Back in early June, the Sault Pride and Pridefest Committee let the community know that Pridefest 2020 was being cancelled as an effort to keep our community safe and healthy with concerns about the spread of COVID-19.
The hope then was that they would be able to plan some type of Pride celebration event for Sault Ste. Marie's LGBTQ2SI community, even if on a smaller scale.
“The great deal of the planning and fundraising that goes into Pridefest just wasn’t feasible with the restrictions regarding non-essential outings that were in place for a number of months,” says Linsay Ambeault, coordinator for the event.
“It’s absolutely disappointing as this year would be the 7th Pridefest,” she says.
“Even more so than just the events themselves, the presence of Sault Pride has long served as a beacon to those folks who may not be able to live openly as LGBTQ+, youth who are just discovering themselves, families who want to show support for a loved one, or people like myself, who work with LGBTQ+ clients and want to actively demonstrate my support.”

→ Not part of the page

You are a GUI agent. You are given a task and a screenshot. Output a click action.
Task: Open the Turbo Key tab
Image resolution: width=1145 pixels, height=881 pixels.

Ambeault notes that having visibility in the community allows people to see that there is acceptance and that there is a sizeable LGBTQ+ population in the community.
In order to keep up some of that visibility, the committee came up with an alternative to the public event.
“Our main initiative this year has been printing and distributing lawn signs throughout the community, says Ambeault.
“This was an idea we had to maintain that visibility and presence that could be facilitated with social distancing in place.”
The lawn signs the committee created are similar in size to the ones the community used to commemorate students’ graduations.
“They were designed by our committee member Madison Poser and are very colourful and eye-catching,” says Ambeault.
“They’re in rainbow colours and display the Pridefest logo [also designed by Poser], the slogan ‘Connecting our Community’, and incorporate a red ribbon for those who’ve passed away from or live with HIV/AIDS.”
The lawn signs were being delivered earlier this week by committee members and volunteers on a first-come, first-serve basis. Each signs is being provided free of charge thanks to donations from the Welcome Friend Association [facilitators of Rainbow Camp], JA Surrogacy Consulting, Amore For Your Pleasure, as well as from proceeds from an online community fundraiser.
Ambeault hopes the signs are a way for people to make up for the cancellation of the committee’s main events, including one that Ambeault feels is personally important: Celebration of Life/AIDS Vigil.
Cancellations aside, Ambeault says the committee is energized by the recent announcement that City Council approved the installation of a rainbow crosswalk as a FutureSSM initiative.
“Those spearheading this initiative were kind enough to approach Sault Pride and ask for input on a location that would be significant to the local LGBTQ+ community,” she says. “The unveiling of the crosswalk hasn’t been scheduled yet, but it’s definitely a huge step for the community and something to look forward to and celebrate.”
Ambeault has no doubt that Pridefest and the Celebration of Life/AIDS Vigil will return next year when and if it is safe to do.
“Attendance has seen exponential growth most years and we expect that to increase,” she says.